In the data below, give the number of lines that contain the word "axis". Nothing else is needed.

Saved data entries
---*---

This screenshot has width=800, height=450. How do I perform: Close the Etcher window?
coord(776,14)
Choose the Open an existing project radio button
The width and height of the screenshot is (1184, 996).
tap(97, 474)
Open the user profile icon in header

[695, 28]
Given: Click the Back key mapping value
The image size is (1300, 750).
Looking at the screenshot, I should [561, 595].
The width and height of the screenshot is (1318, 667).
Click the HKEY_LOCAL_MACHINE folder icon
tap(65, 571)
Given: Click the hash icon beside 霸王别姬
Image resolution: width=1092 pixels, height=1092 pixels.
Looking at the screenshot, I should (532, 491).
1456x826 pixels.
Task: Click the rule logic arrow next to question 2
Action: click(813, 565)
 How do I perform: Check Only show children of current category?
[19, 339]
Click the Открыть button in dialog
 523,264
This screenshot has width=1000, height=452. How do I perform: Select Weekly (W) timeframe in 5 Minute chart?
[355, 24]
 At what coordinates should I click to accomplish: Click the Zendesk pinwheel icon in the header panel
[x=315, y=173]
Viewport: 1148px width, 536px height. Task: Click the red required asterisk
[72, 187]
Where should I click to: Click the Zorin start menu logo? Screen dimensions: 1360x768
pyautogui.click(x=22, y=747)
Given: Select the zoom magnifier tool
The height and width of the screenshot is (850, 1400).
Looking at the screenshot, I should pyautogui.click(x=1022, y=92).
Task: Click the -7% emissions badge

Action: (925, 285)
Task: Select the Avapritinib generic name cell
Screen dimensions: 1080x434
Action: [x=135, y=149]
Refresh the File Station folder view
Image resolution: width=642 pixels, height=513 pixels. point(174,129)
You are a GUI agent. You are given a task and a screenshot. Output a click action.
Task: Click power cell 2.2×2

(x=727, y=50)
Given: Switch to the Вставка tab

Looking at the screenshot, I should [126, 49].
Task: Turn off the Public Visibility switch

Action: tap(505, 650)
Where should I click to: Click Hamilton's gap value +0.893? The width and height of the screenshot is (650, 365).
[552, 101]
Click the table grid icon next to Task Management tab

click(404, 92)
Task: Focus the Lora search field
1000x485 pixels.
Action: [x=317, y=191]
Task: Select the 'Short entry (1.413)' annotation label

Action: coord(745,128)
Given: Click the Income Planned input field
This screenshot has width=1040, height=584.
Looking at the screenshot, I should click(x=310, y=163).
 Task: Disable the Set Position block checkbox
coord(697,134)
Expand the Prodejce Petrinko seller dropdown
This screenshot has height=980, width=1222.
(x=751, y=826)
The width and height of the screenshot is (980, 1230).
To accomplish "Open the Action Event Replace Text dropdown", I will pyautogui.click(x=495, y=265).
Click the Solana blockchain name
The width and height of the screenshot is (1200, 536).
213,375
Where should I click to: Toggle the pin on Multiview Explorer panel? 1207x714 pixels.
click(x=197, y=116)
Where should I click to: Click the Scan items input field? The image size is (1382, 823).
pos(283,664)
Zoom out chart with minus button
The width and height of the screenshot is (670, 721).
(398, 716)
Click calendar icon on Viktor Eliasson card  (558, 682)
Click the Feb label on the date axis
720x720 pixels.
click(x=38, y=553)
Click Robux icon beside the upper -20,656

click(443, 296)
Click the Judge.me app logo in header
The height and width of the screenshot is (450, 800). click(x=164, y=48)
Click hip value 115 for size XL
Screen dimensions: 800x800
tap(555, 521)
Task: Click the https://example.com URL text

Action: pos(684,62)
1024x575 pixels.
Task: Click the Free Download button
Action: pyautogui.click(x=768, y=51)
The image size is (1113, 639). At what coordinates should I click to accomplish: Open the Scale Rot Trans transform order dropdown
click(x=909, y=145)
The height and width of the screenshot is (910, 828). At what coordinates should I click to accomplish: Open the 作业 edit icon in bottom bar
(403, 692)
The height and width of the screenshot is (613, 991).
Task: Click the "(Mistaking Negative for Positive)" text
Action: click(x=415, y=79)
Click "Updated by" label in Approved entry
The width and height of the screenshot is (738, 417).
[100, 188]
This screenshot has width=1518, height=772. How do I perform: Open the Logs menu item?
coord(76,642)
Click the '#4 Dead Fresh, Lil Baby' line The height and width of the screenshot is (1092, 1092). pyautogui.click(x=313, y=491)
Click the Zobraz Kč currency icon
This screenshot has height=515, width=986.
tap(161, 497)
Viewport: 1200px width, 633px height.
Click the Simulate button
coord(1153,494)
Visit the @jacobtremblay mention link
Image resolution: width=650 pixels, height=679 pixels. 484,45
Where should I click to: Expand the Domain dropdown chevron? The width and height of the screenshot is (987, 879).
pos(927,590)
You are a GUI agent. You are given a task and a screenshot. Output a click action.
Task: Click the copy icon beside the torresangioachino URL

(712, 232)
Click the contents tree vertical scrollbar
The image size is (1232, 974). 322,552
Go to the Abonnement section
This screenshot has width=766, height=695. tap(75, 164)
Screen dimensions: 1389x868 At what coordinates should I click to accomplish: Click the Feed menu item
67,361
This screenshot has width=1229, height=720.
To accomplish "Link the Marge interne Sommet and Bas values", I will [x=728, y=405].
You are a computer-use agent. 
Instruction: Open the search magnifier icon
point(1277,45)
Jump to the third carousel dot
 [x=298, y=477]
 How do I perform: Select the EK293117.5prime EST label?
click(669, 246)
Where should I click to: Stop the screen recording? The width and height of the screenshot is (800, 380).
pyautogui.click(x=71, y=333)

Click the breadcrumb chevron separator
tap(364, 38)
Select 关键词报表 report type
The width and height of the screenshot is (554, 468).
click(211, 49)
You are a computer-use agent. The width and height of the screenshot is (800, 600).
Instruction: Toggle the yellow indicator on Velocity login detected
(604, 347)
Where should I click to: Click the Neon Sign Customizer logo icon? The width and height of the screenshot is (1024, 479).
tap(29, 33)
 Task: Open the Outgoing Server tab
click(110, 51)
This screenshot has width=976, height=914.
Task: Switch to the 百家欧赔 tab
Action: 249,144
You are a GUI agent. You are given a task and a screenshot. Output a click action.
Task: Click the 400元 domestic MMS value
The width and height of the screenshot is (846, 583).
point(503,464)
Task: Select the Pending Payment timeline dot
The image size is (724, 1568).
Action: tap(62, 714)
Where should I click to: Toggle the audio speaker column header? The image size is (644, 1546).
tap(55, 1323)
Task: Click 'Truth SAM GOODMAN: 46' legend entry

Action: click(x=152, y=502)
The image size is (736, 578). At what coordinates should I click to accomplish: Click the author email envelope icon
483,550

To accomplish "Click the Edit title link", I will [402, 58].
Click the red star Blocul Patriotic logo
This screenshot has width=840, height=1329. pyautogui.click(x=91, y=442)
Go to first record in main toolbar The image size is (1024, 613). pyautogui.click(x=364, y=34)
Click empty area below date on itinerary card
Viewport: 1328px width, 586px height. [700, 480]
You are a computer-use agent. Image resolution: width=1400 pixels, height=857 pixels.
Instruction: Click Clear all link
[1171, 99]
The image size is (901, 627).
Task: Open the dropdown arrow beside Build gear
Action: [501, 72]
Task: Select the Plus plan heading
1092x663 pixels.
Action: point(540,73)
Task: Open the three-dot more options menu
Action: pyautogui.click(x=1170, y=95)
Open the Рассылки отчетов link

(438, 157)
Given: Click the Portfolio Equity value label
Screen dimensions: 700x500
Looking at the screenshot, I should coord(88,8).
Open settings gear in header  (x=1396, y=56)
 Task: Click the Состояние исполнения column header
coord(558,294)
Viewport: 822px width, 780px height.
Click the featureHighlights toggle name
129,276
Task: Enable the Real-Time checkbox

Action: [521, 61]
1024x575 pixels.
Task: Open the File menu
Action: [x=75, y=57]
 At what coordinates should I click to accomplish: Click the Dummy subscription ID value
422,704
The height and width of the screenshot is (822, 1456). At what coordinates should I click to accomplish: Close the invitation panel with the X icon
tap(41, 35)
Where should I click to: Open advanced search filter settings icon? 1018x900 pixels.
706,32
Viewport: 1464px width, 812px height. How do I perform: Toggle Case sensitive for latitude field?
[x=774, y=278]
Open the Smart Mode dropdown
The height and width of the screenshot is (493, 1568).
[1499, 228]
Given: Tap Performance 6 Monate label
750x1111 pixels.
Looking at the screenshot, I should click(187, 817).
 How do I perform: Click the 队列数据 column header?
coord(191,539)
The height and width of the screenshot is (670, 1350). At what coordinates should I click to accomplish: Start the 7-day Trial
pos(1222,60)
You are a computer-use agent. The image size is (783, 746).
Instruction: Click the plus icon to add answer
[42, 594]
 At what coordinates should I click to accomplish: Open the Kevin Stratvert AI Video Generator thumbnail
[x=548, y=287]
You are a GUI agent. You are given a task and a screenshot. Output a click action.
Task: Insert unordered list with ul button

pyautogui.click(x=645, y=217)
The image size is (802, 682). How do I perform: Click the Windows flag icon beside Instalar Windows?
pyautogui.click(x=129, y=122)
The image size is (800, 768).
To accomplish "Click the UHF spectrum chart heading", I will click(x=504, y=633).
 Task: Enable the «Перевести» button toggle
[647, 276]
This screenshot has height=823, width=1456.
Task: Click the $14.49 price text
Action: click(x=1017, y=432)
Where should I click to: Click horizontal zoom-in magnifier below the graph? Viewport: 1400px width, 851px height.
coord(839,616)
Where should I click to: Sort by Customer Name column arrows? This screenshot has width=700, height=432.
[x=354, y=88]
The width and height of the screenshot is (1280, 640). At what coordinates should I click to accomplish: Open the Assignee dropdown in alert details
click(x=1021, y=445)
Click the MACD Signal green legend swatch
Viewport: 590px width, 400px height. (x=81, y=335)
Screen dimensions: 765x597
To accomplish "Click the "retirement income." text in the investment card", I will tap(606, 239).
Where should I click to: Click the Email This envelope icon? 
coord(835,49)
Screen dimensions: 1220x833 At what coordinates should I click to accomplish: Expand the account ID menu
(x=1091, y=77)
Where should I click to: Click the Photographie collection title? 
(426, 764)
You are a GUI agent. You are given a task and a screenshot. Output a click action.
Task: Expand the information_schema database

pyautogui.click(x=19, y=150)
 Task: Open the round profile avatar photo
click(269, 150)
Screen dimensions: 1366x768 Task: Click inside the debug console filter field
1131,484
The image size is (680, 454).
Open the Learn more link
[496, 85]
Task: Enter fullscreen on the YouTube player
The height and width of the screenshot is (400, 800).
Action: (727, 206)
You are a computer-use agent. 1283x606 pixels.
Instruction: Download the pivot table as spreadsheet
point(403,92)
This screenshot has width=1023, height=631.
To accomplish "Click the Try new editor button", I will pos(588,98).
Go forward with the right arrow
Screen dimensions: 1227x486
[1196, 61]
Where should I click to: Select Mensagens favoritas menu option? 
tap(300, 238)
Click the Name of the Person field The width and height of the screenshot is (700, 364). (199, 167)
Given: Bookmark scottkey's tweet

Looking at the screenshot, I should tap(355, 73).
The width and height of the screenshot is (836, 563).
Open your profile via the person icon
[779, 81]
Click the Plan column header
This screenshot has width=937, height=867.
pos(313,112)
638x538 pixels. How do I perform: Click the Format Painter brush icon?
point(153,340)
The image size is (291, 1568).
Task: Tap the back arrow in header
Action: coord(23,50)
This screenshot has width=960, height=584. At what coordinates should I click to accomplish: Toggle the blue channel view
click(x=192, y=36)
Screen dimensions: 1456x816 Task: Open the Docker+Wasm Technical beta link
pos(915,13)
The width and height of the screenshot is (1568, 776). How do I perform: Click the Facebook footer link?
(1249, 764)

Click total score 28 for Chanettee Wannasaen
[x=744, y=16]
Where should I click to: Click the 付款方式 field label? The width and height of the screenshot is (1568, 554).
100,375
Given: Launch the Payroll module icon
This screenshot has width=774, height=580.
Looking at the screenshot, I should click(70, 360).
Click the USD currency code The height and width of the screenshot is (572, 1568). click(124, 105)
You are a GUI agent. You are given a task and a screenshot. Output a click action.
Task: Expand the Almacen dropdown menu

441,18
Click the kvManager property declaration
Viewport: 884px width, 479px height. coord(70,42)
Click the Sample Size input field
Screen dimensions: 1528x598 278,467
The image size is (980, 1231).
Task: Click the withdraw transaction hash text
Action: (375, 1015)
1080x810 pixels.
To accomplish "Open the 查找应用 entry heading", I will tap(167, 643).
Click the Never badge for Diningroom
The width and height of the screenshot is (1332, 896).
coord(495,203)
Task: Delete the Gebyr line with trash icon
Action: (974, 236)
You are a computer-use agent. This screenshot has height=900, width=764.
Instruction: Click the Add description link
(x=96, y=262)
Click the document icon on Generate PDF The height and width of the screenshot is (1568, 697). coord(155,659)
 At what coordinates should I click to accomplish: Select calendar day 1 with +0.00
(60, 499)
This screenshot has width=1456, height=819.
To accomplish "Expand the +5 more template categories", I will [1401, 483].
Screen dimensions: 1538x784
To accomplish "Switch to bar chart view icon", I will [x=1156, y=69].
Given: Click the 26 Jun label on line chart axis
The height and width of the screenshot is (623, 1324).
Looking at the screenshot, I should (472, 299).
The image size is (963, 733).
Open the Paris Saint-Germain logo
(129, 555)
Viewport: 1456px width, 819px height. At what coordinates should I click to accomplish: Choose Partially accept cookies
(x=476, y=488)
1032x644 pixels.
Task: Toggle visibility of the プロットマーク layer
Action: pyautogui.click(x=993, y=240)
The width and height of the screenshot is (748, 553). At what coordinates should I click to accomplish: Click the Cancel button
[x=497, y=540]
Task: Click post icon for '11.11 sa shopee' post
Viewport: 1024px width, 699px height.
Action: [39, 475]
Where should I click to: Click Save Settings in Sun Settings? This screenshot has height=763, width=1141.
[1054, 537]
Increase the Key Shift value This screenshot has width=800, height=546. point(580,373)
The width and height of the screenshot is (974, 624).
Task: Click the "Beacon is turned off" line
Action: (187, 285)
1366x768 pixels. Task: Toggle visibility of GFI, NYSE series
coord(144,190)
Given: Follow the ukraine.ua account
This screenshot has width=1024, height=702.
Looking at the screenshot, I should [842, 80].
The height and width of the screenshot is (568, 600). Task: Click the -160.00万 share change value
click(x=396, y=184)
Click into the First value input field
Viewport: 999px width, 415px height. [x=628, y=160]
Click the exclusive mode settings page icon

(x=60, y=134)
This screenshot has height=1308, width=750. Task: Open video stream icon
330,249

---*---

COMPLETED EXERCISE
2